Sehr geehrter Herr Kappes,

ich bin Studentin der Technischen Hochschule ORT mit dem Studiengang Betriebswirtschaft und dem Schwerpunktfach Marketing.

Im Rahmen meiner Bachelorarbeit analysiere ich das Thema „Shitstorm – Entstehung, Effekte, Handhabung“. Ziel ist es, durch Befragung verschiedener Experten einen umfangreichen Einblick in das Thema zu bekommen. Die Ergebnisse der Arbeit sollen dazu dienen, Handlungsempfehlungen für eine optimale Krisenkommunikation abzuleiten und Good & Bad Cases herauszuarbeiten.
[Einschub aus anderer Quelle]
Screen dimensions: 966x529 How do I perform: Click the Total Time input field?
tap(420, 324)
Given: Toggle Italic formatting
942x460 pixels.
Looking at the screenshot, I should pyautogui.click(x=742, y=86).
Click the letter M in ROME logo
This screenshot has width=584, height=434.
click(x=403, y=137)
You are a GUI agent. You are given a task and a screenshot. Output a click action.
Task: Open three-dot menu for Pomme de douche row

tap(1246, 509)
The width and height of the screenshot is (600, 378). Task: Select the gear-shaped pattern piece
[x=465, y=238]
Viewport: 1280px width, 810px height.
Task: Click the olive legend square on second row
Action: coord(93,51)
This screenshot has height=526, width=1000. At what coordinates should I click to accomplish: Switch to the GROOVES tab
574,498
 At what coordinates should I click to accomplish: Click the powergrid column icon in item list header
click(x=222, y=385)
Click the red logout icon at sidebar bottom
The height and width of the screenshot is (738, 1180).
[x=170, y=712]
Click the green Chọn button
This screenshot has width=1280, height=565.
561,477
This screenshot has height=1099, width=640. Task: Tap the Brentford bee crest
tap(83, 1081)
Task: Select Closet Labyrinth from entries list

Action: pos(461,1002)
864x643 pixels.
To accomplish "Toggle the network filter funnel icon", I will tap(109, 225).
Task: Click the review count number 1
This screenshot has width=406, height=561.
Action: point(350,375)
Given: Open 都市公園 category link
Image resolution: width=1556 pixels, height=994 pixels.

Durch umfangreiche Sekundärrecherche bin ich auf Ihren Namen gestoßen und möchte Sie hiermit gerne darum bitten, meine Untersuchung durch ein telefonisches Interview zu unterstützen.

Nach Auswertung der Ergebnisse sende ich Ihnen auf Wunsch gerne ausgewählte Ergebnisse zu.

Die erhobenen Daten werden mit höchster Vertraulichkeit behandelt und nicht an Dritte weitergegeben. Die Ergebnisse werden nur für wissenschaftliche Zwecke verwendet.

Das Interview wird ca. 60 Minuten in Anspruch nehmen. Bitte teilen Sie mir bis Ende April mit, ob Sie an der Umfrage teilnehmen und wann ich Sie am besten telefonisch erreichen kann.

Im Anhang finden Sie den Fragebogen, damit Sie sich bereits im Voraus Gedanken zu den Fragen machen können.

Es wäre mir eine große Freude, Ihre Meinung in meine Bachelorarbeit aufnehmen zu dürfen.

Ich verbleibe mit freundlichen Grüßen und bedanke mich bereits im Voraus für die Teilnahme an der Befragung.